● What needs to be done:
Copy out the rows verbatim from the line containing "Locate an element" through the line containing "Light Blue is", omitting the pictures from your answer.

● Provided records:

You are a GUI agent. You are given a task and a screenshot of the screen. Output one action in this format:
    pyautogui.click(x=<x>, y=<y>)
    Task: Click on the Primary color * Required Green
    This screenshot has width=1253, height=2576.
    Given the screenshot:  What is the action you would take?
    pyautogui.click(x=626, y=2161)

--

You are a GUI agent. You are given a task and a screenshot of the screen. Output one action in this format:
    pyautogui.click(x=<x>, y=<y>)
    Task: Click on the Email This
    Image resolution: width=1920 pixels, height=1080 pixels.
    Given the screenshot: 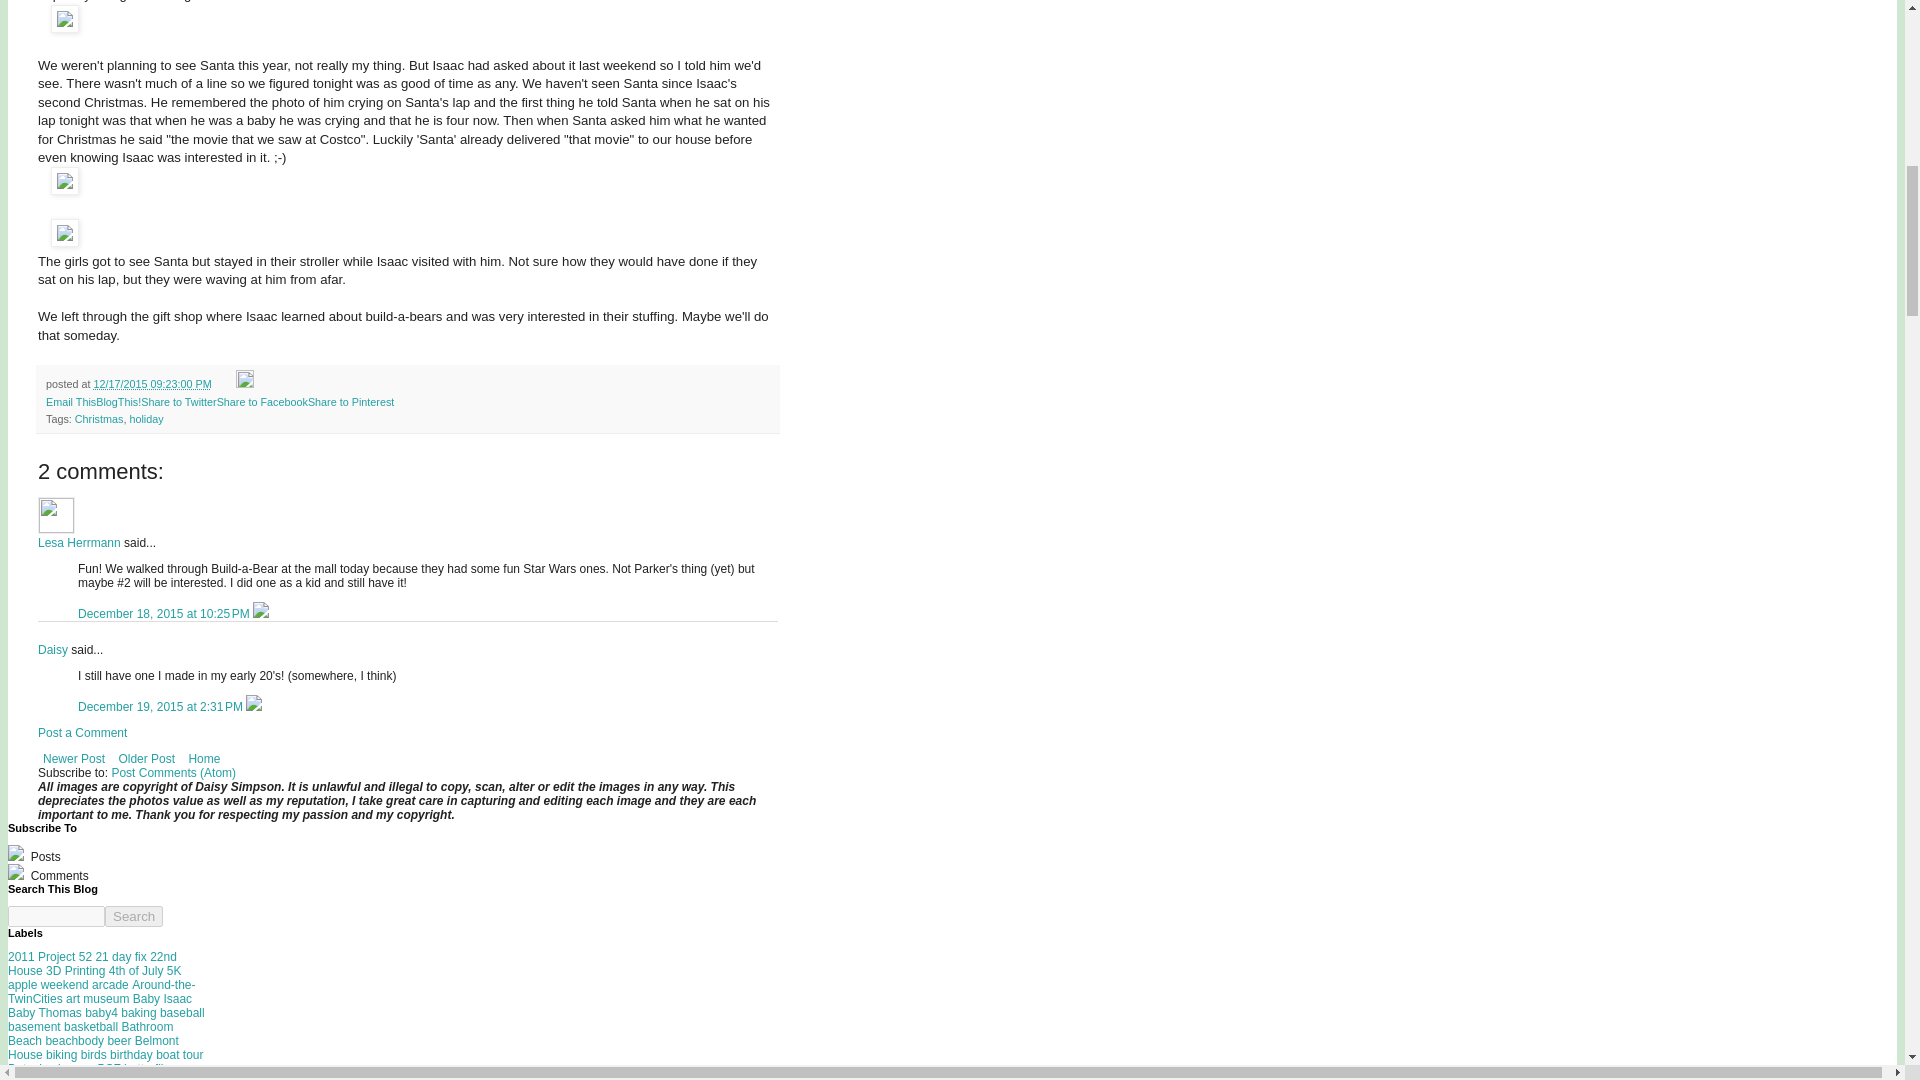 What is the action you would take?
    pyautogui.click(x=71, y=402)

---

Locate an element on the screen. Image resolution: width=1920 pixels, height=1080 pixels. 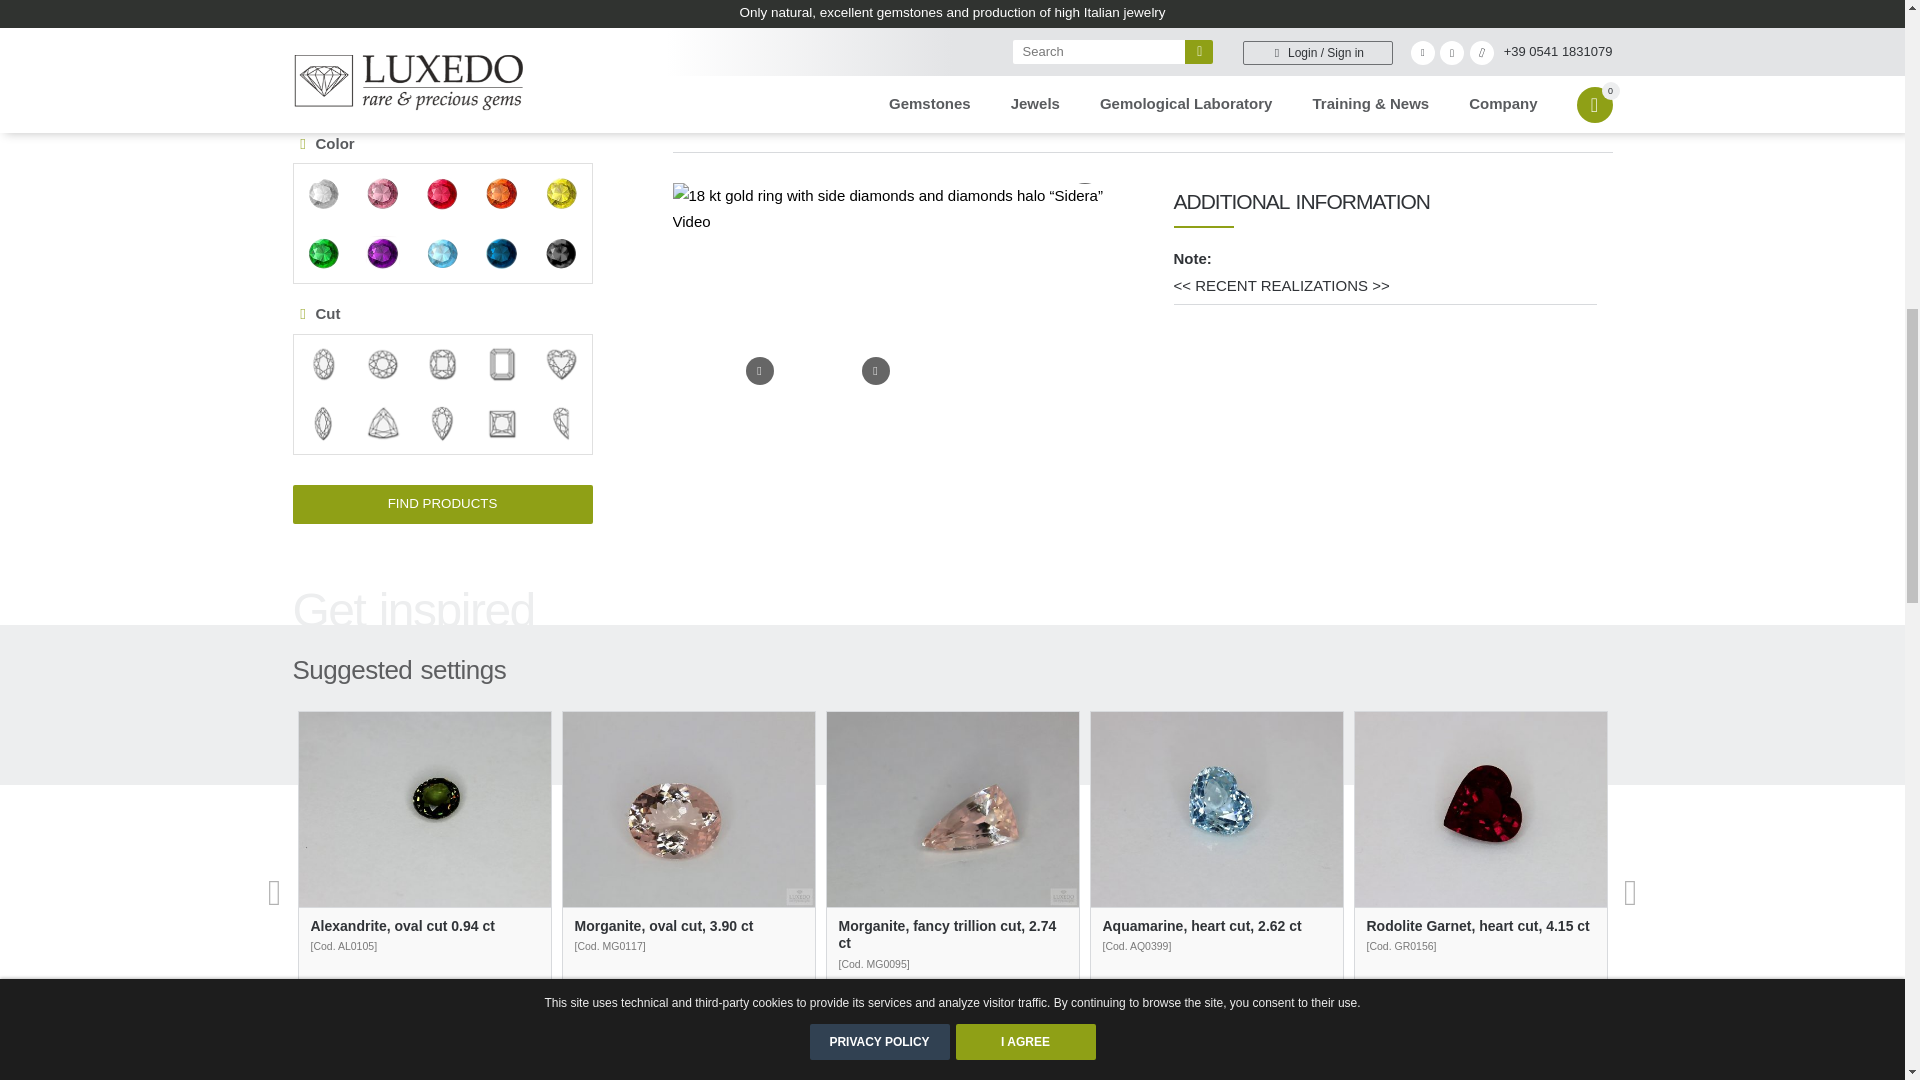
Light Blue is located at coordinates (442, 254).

● Correct answer:
Locate an element on the screen. Image resolution: width=1920 pixels, height=1080 pixels. 
Light Blue is located at coordinates (442, 254).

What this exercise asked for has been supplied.